Overlap coefficient is defined as:

[math]\displaystyle{ sim_{Ovl}(A,B) = \frac{|A\cap B|}{\min(|A|, |B|)}. }[/math]

Hint: use the triangle inequality result.

  • Construct a collection of hash function [math]\displaystyle{ \mathcal{B} }[/math] where [math]\displaystyle{ f : \{0,1\}^m \rightarrow \{0,1\} }[/math] for each [math]\displaystyle{ f \in \mathcal{B} }[/math], together with a probability distribution on [math]\displaystyle{ \mathcal{B} }[/math] such that

[math]\displaystyle{ \forall x, y \in \{0,1\}^m:\quad \Pr_{f \in \mathcal{B}}[f(x) = f(y)] = \begin{cases} 1 &\text{ if } x= y;\\ \frac{1}{2} &\text{ if } x \neq y. \end{cases} }[/math]
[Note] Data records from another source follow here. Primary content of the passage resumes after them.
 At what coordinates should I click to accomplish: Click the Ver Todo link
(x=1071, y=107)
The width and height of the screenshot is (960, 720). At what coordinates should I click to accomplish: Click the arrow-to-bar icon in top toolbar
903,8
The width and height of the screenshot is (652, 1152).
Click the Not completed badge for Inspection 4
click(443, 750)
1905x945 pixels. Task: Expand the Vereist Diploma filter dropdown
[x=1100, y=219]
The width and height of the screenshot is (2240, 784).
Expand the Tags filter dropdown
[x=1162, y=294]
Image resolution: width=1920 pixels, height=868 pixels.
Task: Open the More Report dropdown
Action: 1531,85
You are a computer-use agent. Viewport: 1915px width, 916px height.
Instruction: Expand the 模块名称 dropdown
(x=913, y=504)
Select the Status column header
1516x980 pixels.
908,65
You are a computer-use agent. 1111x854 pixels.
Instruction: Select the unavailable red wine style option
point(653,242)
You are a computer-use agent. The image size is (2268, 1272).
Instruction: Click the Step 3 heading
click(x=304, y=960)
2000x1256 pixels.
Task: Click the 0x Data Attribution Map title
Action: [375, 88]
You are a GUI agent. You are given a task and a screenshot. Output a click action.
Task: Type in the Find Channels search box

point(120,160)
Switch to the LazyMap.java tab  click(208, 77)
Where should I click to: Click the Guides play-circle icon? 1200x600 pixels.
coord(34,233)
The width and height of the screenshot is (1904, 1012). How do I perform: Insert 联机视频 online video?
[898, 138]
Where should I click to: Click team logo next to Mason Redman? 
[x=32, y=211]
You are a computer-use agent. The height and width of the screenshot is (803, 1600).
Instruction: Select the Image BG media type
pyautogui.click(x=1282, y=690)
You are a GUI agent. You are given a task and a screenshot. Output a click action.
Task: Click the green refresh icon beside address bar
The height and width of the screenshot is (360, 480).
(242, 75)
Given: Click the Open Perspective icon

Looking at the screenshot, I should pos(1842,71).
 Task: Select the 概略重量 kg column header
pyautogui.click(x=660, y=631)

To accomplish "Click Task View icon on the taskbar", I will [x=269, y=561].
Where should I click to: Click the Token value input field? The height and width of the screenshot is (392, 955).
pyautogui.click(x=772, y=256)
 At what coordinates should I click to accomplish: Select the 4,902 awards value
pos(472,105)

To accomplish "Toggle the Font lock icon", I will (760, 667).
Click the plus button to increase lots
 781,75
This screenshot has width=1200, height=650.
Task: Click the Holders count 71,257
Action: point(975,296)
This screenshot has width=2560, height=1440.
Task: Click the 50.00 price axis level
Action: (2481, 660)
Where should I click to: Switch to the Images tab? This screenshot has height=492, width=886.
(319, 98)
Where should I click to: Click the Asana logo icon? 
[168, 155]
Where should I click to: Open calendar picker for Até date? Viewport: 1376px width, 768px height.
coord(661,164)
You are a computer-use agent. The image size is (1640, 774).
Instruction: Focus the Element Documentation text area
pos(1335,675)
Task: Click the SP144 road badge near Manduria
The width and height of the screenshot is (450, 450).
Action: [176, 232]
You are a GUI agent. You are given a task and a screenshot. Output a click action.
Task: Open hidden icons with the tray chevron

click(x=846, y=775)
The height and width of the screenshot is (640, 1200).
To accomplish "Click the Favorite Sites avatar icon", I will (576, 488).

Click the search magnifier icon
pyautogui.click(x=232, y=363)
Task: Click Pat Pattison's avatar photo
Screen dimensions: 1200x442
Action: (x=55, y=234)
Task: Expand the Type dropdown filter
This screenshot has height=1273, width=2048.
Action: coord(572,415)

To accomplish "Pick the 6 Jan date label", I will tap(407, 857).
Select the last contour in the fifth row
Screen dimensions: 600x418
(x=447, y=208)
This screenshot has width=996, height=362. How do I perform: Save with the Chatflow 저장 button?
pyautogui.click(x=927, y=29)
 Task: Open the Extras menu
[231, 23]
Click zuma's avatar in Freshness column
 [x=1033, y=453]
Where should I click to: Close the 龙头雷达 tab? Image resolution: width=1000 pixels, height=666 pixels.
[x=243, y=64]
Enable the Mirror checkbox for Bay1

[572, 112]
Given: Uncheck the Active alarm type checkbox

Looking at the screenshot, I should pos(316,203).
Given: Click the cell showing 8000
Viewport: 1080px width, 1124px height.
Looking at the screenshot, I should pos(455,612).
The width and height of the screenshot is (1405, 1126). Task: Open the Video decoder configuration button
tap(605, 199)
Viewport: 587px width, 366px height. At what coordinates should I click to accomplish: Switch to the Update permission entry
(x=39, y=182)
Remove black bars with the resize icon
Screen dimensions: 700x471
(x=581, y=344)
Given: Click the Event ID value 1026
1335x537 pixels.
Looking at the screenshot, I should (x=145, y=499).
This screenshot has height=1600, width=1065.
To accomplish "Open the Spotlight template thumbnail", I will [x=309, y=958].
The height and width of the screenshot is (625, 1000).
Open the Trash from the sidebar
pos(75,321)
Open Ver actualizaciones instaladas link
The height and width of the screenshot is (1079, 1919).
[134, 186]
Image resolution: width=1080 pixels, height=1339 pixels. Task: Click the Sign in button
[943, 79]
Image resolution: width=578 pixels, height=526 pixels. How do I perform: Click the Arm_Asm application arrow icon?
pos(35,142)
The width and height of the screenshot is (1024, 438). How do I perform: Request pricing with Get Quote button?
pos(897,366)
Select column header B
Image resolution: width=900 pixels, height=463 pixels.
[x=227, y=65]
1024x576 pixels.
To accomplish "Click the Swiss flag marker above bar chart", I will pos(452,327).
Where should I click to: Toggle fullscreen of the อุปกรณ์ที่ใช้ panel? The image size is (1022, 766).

Then use the hash function family [math]\displaystyle{ \mathcal{B} }[/math] to prove the following result. Given a locality sensitive hash function family [math]\displaystyle{ \mathcal{F} }[/math] ([math]\displaystyle{ h:2^U \rightarrow \{0,1\}^m }[/math] for each [math]\displaystyle{ h \in \mathcal{F} }[/math]) corresponding to a similarity function [math]\displaystyle{ sim(A,B) }[/math], we can obtain a locality sensitive hash function [math]\displaystyle{ \mathcal{F}' }[/math] ([math]\displaystyle{ h':2^U \rightarrow \{0,1\} }[/math] for each [math]\displaystyle{ h' \in \mathcal{F}' }[/math]) corresponding to the similarity function [math]\displaystyle{ \frac{1+sim(A,B)}{2} }[/math].